A verbatim transcript of the lines below, starting at the first and ending with the one that holds "has width=451, height=226.", is what should be produced.

Pixel coordinate grounding data:
:::::
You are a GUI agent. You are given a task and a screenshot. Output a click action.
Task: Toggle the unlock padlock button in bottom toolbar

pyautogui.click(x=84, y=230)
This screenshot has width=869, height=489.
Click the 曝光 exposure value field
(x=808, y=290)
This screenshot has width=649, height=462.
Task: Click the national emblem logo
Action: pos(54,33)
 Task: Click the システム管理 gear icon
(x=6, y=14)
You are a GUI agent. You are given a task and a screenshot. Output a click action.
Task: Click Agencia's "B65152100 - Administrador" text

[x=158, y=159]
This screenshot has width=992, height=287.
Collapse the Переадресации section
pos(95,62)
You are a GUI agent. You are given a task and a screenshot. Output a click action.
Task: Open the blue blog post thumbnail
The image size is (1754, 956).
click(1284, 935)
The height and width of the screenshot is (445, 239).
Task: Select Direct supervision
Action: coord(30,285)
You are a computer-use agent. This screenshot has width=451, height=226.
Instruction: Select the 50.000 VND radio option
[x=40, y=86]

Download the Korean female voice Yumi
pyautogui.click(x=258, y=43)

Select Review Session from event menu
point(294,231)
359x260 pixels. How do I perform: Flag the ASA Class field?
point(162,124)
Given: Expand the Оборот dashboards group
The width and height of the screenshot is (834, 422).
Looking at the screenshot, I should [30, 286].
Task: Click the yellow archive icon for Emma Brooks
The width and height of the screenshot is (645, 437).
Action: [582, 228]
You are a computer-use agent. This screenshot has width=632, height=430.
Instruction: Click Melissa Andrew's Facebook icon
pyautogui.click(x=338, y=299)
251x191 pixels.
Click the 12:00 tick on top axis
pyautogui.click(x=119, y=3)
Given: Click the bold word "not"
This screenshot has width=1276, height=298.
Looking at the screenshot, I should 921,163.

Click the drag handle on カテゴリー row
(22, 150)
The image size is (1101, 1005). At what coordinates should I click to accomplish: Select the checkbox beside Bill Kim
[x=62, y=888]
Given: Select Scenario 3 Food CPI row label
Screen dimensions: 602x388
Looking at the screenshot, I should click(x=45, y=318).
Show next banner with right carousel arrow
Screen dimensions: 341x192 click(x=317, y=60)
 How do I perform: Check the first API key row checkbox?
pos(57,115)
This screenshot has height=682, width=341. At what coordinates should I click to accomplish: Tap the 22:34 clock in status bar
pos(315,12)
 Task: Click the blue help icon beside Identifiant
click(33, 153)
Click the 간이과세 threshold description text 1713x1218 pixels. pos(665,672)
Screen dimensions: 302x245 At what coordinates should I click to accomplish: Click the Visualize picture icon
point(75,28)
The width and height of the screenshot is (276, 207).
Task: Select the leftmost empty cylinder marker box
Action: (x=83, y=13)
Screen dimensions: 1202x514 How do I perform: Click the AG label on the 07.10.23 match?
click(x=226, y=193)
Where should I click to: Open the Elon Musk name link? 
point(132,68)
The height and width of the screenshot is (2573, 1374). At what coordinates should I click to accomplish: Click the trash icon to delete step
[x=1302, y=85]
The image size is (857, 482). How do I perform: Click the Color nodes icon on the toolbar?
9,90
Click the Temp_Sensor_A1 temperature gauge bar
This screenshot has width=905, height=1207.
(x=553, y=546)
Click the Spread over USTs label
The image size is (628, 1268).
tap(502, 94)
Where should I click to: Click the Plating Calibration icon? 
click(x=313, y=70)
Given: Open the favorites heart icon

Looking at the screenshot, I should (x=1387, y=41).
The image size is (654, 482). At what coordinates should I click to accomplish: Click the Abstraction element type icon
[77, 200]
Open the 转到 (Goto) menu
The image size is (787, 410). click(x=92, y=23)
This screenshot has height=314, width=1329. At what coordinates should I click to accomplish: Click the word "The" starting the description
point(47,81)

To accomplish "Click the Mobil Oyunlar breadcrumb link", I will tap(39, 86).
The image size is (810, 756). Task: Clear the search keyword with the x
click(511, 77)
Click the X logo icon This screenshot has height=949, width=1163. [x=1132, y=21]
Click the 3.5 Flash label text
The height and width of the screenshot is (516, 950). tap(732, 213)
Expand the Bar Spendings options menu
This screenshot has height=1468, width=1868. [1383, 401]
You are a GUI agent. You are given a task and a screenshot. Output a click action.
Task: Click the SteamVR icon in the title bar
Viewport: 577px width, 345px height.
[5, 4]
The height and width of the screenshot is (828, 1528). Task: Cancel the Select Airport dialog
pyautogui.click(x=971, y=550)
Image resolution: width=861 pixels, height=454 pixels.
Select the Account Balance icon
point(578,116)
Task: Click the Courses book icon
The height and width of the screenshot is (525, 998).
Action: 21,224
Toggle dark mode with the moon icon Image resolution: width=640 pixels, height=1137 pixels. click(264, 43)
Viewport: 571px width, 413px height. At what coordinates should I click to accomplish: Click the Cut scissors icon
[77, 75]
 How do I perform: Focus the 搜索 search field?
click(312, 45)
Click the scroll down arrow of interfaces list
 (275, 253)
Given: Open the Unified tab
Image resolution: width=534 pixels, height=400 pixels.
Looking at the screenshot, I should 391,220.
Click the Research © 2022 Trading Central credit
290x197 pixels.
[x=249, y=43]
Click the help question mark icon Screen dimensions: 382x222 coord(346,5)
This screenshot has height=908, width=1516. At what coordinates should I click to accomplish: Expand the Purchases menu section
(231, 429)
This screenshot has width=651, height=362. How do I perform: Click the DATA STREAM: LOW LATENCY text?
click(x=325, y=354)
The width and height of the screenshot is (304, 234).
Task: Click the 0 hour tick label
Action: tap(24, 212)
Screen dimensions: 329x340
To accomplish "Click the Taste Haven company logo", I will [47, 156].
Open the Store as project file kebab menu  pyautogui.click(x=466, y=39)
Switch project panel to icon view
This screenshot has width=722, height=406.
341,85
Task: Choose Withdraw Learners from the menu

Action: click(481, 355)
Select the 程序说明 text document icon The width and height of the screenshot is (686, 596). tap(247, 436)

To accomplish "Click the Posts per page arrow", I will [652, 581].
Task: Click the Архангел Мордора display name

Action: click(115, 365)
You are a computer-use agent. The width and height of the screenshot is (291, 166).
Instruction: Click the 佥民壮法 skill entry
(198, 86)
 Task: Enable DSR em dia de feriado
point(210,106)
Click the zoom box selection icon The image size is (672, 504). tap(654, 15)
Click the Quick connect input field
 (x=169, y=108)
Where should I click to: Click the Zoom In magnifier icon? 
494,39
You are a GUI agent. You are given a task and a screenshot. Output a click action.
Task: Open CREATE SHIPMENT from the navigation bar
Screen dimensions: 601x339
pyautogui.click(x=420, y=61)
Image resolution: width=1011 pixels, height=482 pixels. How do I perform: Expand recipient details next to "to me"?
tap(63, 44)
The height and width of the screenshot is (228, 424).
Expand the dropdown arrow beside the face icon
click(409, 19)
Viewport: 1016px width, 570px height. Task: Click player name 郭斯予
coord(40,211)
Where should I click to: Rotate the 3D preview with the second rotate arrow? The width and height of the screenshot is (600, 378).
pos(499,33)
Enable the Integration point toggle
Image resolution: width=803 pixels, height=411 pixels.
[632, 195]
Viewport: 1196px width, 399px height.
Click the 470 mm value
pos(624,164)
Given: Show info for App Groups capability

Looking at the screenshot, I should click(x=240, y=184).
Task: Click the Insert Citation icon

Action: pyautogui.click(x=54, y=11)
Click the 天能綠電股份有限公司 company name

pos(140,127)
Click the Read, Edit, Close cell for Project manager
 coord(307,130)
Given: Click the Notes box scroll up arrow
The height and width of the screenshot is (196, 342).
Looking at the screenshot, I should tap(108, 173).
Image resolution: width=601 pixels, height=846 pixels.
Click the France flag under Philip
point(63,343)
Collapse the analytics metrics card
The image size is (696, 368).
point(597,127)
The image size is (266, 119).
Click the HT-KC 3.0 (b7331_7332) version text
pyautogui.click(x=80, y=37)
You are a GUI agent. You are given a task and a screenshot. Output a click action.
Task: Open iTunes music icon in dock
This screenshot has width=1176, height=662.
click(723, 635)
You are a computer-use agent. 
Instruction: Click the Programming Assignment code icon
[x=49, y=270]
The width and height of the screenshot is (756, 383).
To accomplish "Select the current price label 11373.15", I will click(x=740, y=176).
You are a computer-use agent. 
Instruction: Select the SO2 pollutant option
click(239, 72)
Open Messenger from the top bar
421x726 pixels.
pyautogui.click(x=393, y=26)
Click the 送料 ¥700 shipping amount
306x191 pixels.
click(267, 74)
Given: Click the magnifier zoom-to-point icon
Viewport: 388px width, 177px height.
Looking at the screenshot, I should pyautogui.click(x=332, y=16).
:::::
Expected answer:
You are a GUI agent. You are given a task and a screenshot. Output a click action.
Task: Toggle the unlock padlock button in bottom toolbar

pyautogui.click(x=84, y=230)
This screenshot has width=869, height=489.
Click the 曝光 exposure value field
(x=808, y=290)
This screenshot has width=649, height=462.
Task: Click the national emblem logo
Action: pos(54,33)
 Task: Click the システム管理 gear icon
(x=6, y=14)
You are a GUI agent. You are given a task and a screenshot. Output a click action.
Task: Click Agencia's "B65152100 - Administrador" text

[x=158, y=159]
This screenshot has width=992, height=287.
Collapse the Переадресации section
pos(95,62)
You are a GUI agent. You are given a task and a screenshot. Output a click action.
Task: Open the blue blog post thumbnail
The image size is (1754, 956).
click(1284, 935)
The height and width of the screenshot is (445, 239).
Task: Select Direct supervision
Action: coord(30,285)
You are a computer-use agent. This screenshot has width=451, height=226.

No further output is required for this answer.